● Record extracts
::::::::::
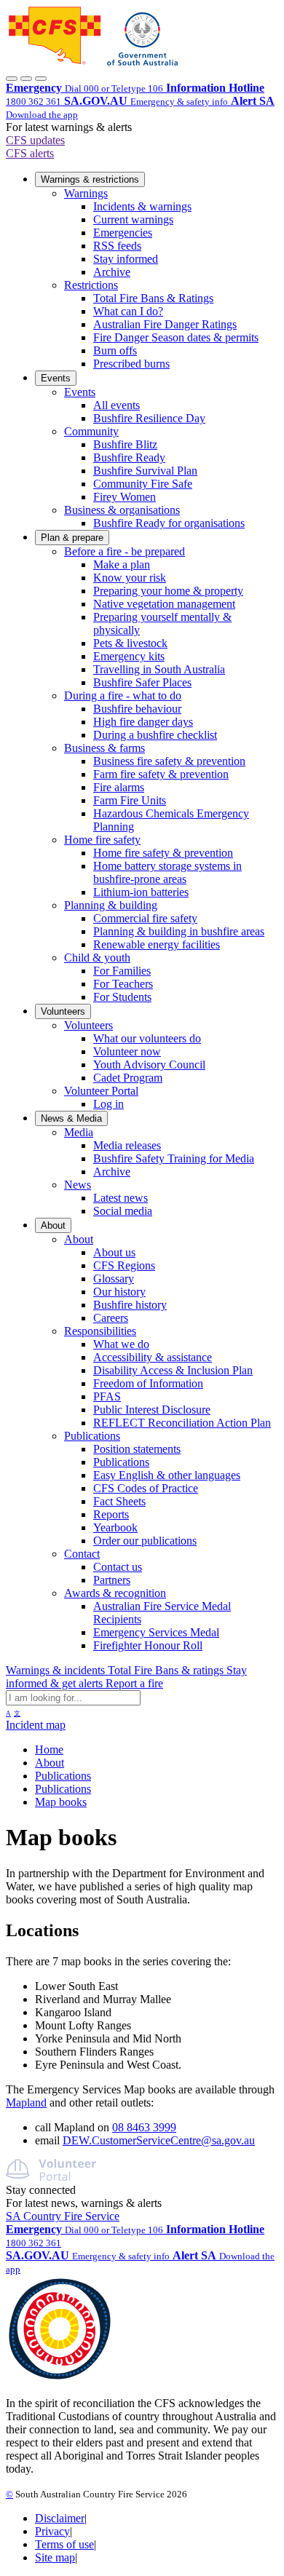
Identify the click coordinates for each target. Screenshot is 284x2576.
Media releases (127, 1145)
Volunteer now (127, 1051)
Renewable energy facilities (156, 944)
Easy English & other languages (166, 1475)
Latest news (120, 1198)
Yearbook (115, 1527)
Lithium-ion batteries (141, 892)
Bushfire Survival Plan (145, 470)
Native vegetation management (164, 604)
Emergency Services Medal (156, 1632)
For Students (122, 997)
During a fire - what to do (122, 695)
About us (114, 1252)
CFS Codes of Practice (145, 1488)
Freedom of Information (148, 1383)
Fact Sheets (119, 1501)
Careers (110, 1318)
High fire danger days (143, 722)
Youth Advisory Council (149, 1064)
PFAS (107, 1396)
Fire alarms (118, 787)
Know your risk (129, 577)
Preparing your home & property (168, 590)
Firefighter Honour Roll (147, 1645)
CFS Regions (124, 1265)
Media (78, 1132)
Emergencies (122, 232)
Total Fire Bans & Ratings (153, 298)
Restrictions (91, 285)
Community (91, 431)
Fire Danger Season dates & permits (176, 337)
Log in (108, 1104)
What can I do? (128, 311)
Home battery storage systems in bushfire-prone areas (167, 872)
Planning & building (110, 905)
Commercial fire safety (145, 918)
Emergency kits (129, 656)
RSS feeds (117, 245)
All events (116, 405)
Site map (55, 2557)
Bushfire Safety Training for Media (173, 1158)
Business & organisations (122, 510)
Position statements (137, 1449)
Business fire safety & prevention (169, 761)
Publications (92, 1436)
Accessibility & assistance (152, 1357)
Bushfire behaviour (137, 708)
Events (56, 378)
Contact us (117, 1567)
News (77, 1184)
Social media (122, 1211)
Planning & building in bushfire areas (178, 931)
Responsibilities (100, 1331)
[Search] (26, 78)
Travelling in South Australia (159, 669)
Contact (82, 1553)
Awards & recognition (115, 1593)
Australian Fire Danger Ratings (165, 324)
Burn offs (115, 350)
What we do (121, 1344)
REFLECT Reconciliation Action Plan (182, 1422)
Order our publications (145, 1540)
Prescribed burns (131, 363)
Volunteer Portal (101, 1091)
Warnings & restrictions (90, 179)
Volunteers (63, 1011)
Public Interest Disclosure (151, 1409)
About (53, 1225)
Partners (111, 1580)
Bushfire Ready (129, 457)
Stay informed (125, 259)
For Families (122, 970)
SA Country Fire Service (62, 2216)
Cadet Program (127, 1077)
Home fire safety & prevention (163, 853)
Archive (111, 272)
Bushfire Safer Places (142, 682)
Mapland (26, 2102)
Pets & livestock (130, 643)
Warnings (86, 193)
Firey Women (124, 497)
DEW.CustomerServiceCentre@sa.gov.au (159, 2140)
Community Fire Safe (142, 483)
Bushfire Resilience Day (149, 418)
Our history (119, 1291)
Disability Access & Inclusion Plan (173, 1370)
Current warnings (133, 219)
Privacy (52, 2531)
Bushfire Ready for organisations (169, 523)
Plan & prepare (72, 537)
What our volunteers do (147, 1038)
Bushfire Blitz (125, 444)
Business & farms (104, 748)
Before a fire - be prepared (124, 551)
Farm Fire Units (129, 800)
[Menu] (41, 78)
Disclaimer (59, 2518)
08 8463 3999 (144, 2127)
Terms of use (64, 2544)
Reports (111, 1514)
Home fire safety (102, 839)
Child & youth (97, 957)
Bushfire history (130, 1305)
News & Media (71, 1118)
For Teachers (123, 984)
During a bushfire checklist (155, 735)
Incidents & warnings (142, 206)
::::::::::
● What is required
Write out each line exactly, beginning at the one with "News & Media (71, 1118)" and ending at the final line of the records above, with nothing added.

● Response below
News & Media (71, 1118)
For Teachers (123, 984)
During a bushfire checklist (155, 735)
Incidents & warnings (142, 206)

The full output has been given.